### TEXT SEGMENT
----------------------------------------
# Q1 — Vision Transformer (ViT) on CIFAR-10

Implementation of ViT in PyTorch.

In [1]:
# ==============================
# 1. Setup & Imports
# ==============================
import os, random, math
import numpy as np
import torch
import torch.nn as nn
import torch.nn.functional as F
import torch.optim as optim
from torch.utils.data import DataLoader
from torchvision import transforms, datasets
from torch.cuda.amp import GradScaler, autocast
from torch.optim.lr_scheduler import LambdaLR

# Reproducibility
seed = 0
random.seed(seed); np.random.seed(seed)
torch.manual_seed(seed); torch.cuda.manual_seed_all(seed)
torch.backends.cudnn.benchmark = True
torch.backends.cudnn.deterministic = False

device = "cuda" if torch.cuda.is_available() else "cpu"
print("Device:", torch.cuda.get_device_name(0) if torch.cuda.is_available() else "CPU")


Device: Tesla T4


In [2]:
# ==============================
# 2. Data & Augmentations
# ==============================
mean = (0.4914, 0.4822, 0.4465)
std  = (0.2470, 0.2435, 0.2616)
----------------------------------------
[Stored dataset items]

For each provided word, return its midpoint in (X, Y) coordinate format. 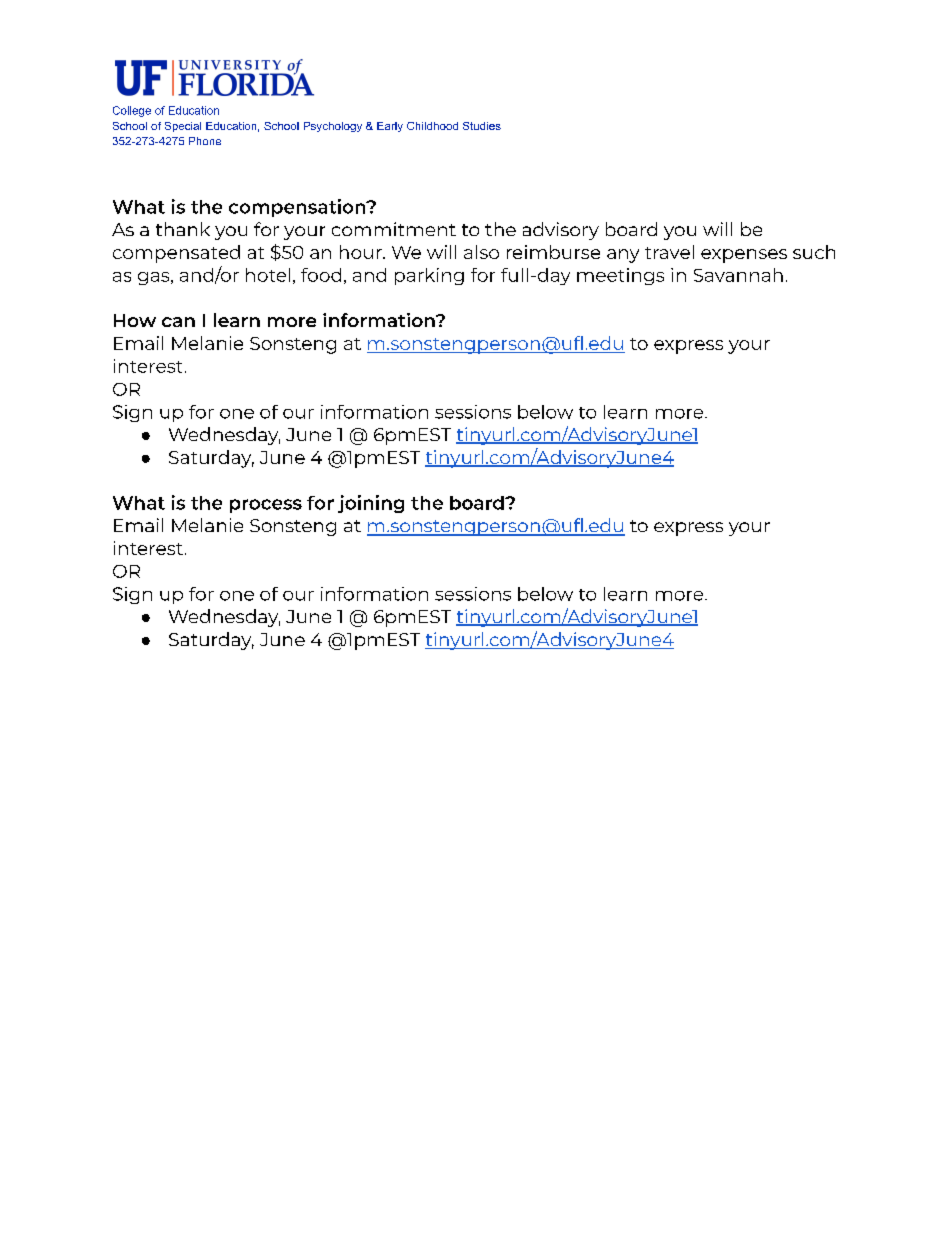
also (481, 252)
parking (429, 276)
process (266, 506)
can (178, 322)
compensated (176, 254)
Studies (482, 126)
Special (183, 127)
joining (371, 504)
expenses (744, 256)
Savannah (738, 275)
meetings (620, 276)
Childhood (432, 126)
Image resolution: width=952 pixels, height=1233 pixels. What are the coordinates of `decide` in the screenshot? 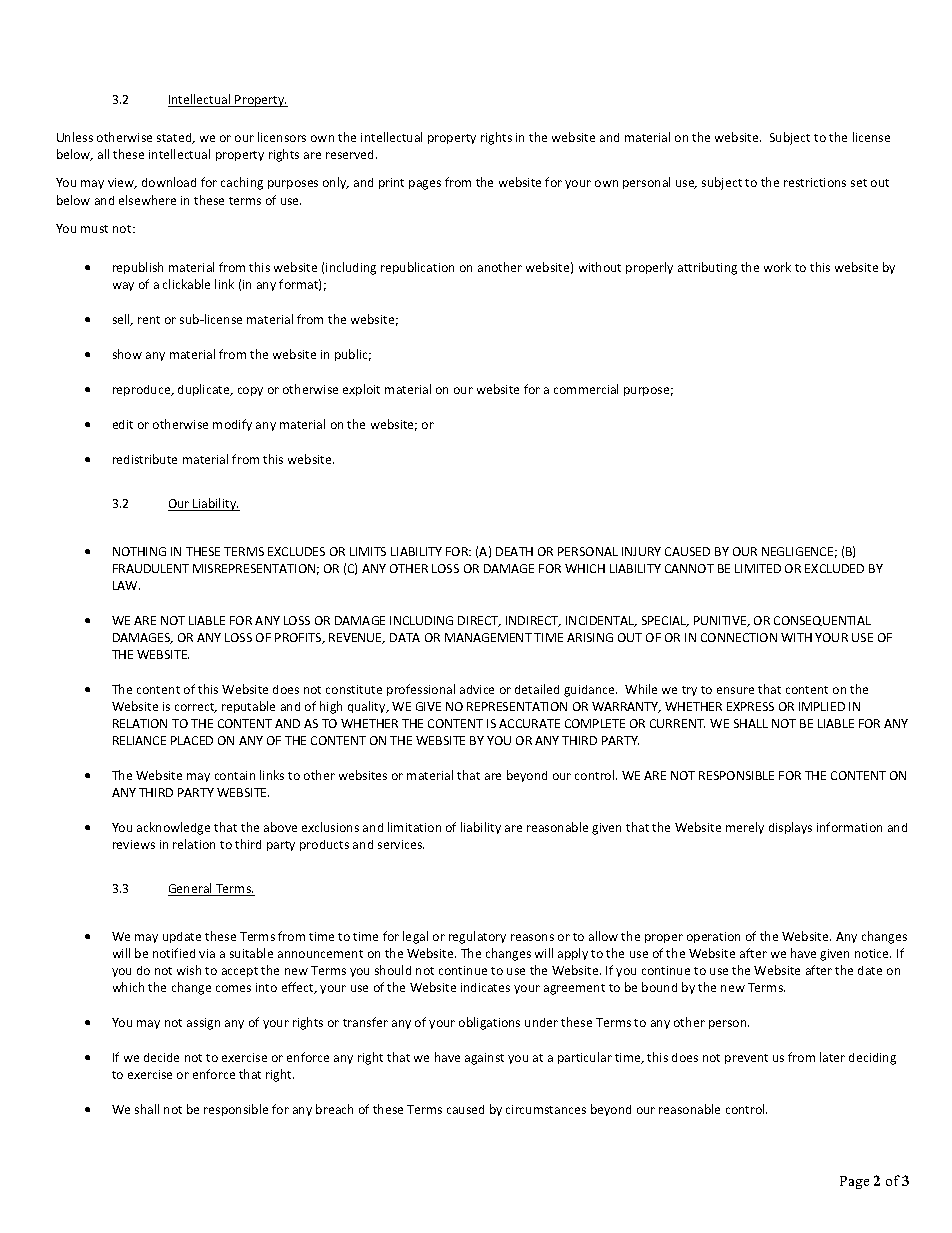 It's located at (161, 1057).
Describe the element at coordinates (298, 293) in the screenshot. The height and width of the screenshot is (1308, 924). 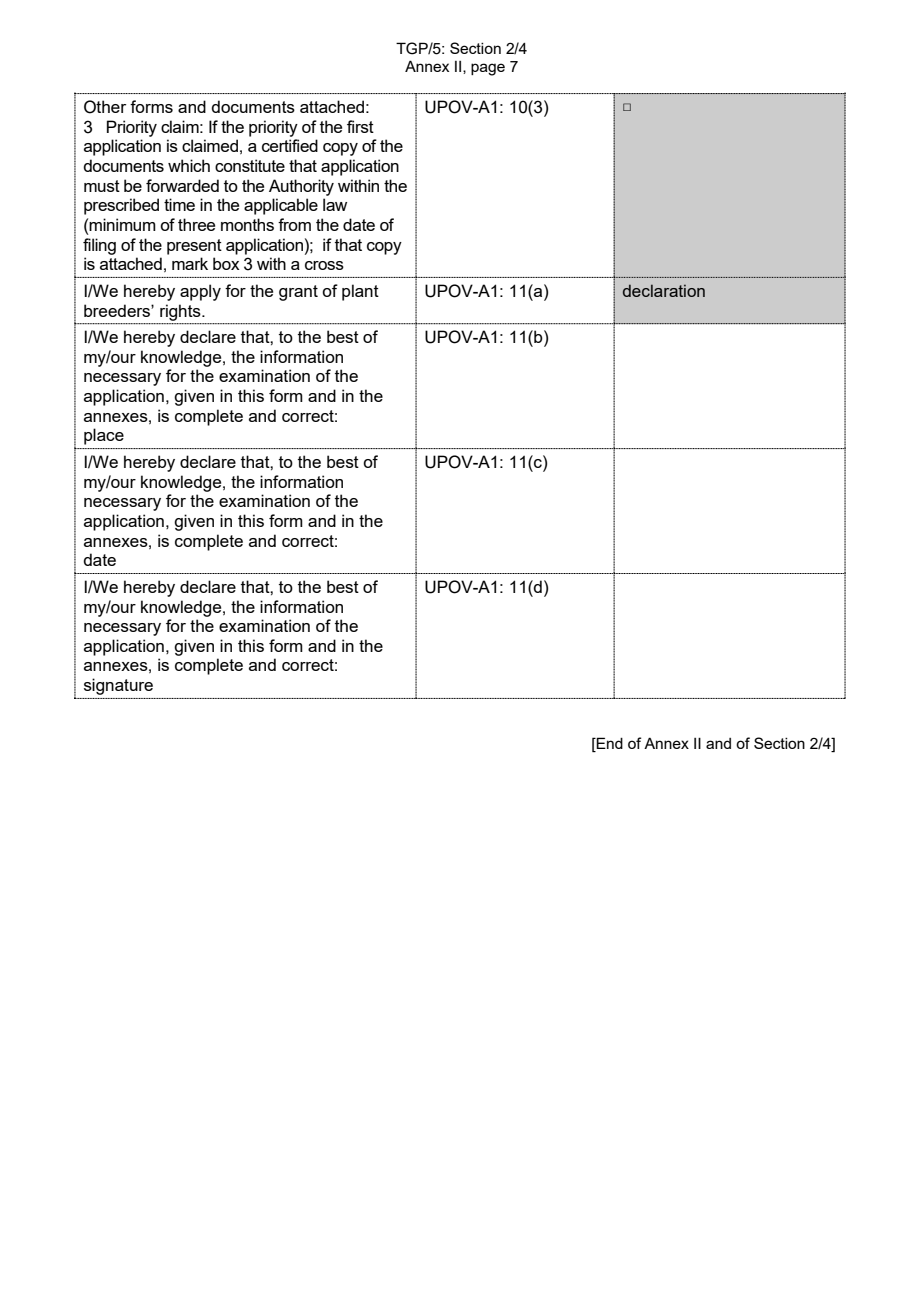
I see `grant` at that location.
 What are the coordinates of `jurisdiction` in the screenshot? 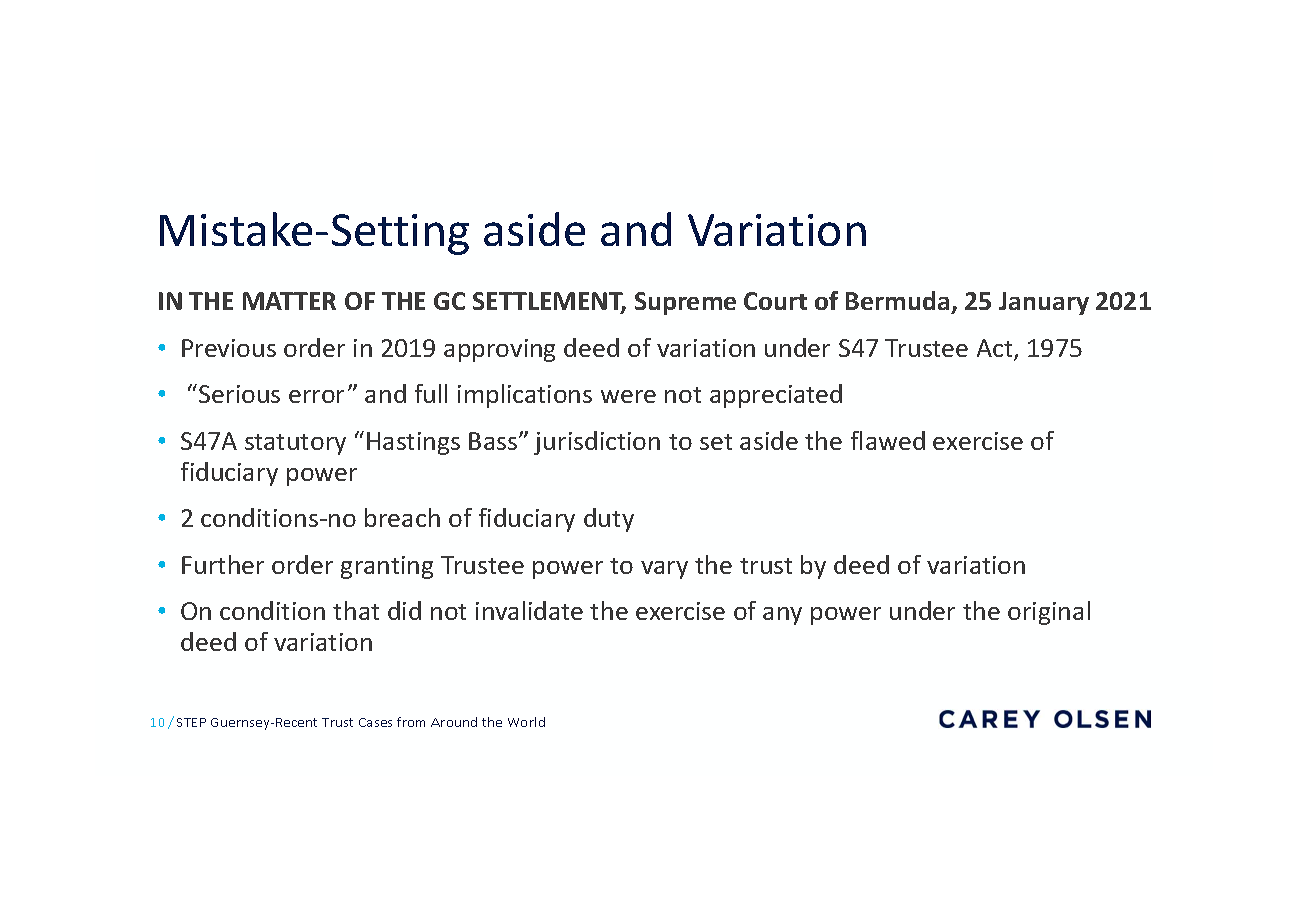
----------------------------------------
### WORK TO BE COMPLETED
Could you resume the Vision Transformer on CIFAR-10 notebook from where it stops, carrying on with the data and augmentations step?

### RESULT
train_transform = transforms.Compose([
    transforms.RandomCrop(32, padding=4),
    transforms.RandomHorizontalFlip(),
    transforms.RandAugment(num_ops=2, magnitude=9),
    transforms.ToTensor(),
    transforms.Normalize(mean, std),
])

val_transform = transforms.Compose([
    transforms.ToTensor(),
    transforms.Normalize(mean, std),
])

train_ds = datasets.CIFAR10('./data', train=True, download=True, transform=train_transform)
val_ds   = datasets.CIFAR10('./data', train=False, download=True, transform=val_transform)

batch_size = 128
train_loader = DataLoader(train_ds, batch_size=batch_size, shuffle=True, num_workers=4, pin_memory=True)
val_loader   = DataLoader(val_ds, batch_size=256, shuffle=False, num_workers=4, pin_memory=True)


100%|██████████| 170M/170M [00:06<00:00, 27.4MB/s]


In [3]:
# ==============================
# 3. MixUp helper
# ==============================
def mixup_data(x, y, alpha=0.8, device='cuda'):
    if alpha <= 0:
        return x, y, 1.0, None
    lam = np.random.beta(alpha, alpha)
    batch_size = x.size()[0]
    index = torch.randperm(batch_size).to(device)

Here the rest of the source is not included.